While staying in a hotel last night, I came across a massive shelf of books that guests had left behind. I love seeing what books people read while traveling—there were a lot of mysteries and thrillers (but also, strangely, a copy of the reference book The Best in Children’s Books, 1985-1990 –left behind by a librarian?) I took it back to my room with about ten other books, trying to decide which one to read. I read parts of all of them until I settled on If I Live to Be 100, a collection of centenarians’ stories that was originally an NPR series. I’d never heard of this book before, and I’m so glad I found it. One of my favorite stories in it is by Anna Wilmot, who at 103 lives alone, happily, by a lake. Every day she reads romance novels and mysteries, and she has such joy in daily life. She loves to skinny-dip—“But only if it’s foggy and there’s no fishermen around!”

You can listen to Anna’s story, and others from the series, here.

I love this book also because Neenah Ellis talks about what it’s like to be an interviewer, that strange and mysterious interaction between interviewer and subject, and the intense connection that’s sometimes made when you look into someone’s eyes and hear their stories. . .
A few links:

Laurel Snyder has an essay on Jewish children’s literature in Nextbook. It’s a great essay! Don’t miss it.

Two beautiful poems by Major Jackson in failbetter: “Leave It All Up to Me” and “Lorca in Eden.”

My friend sent me the link to this blog that posts writers’ daily routines. I forget who said it, but I once read a quote that said when writers ask each other what their writing routines are like, what we’re really asking is, “Are you as crazy as I am?”

Hot Vampire Cowboy Love

Our Delacorte Dames and Dude Society is profiled in the Austin Statesman today!

(My husband said, “Why are you holding an umbrella when it’s not raining?” Well, it was raining when we got there…and the photographer told me to. He also said I should hold my red handbag, but I nixed that idea.)

Vampire Cowboy Love will, charming as it sounds, probably *not* be the title of my new YA novel. I have about 200 pages of a rough draft finished, and there are no vampires in it yet (but who knows, maybe they’ll pop in during a scene or two.)

11 AWP highlights and lowlights

1. Favorite overheard quote: “AWP is like speed dating 7,000 writers.”

2. Biggest mistake I made: Forgot to warn my friend Jim, who was embarking on his first AWP, about FADS (First AWP Despair Syndrome, in which the sufferer is unprepared for the experience of being surrounded by thousands of writers and the resulting angst it produces.) Sorry Jim!

3. Most inscrutable 30 seconds: Catching random parts of poetry videos on the elevator TVs.
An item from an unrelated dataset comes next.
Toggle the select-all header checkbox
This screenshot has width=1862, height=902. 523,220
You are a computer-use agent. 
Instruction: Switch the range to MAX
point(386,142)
Who at the Poetry Foundation thought poetry + elevator = good idea?

4. Favorite beverage: Mexican hot chocolate at Ethel’s Chocolate Lounge. I want to marry that hot chocolate and have its chocolate babies

5. Favorite non-conference moment: checking out the snow sculptures across the street

6. Best lunch companion: Justin St. Germain—read new pages of his book, which is going to be a modern classic. It’s the best. I love him.

7. Second favorite overheard quote: “Snuck into the VIP party and it was a geriatric cocktail hour. What are we supposed to aspire to now?”

8. Ickiest moment: Drunk poet at the bar stroking my arm and saying, “Tell me moooore about youuur poetry”

9. Third favorite overheard quote (after seeing Air Force One out the window as our plane was leaving the gate): “There’s Obama! He couldn’t get into the VIP party either.”

10. Proudest moment: Alex Chee gave me the Best Shoes of the conference award!

11. Favorite quote from Pinckney Benedict during our panel: “Abandon those dreams of audience, prizes, and fame because when you achieve them, they’re ashes in the mouth compared to the beauty of making the words on the page. As much as you can, abandon any ambition for the novel except the page you’re working on that day. Make that page ecstatic and beautiful.”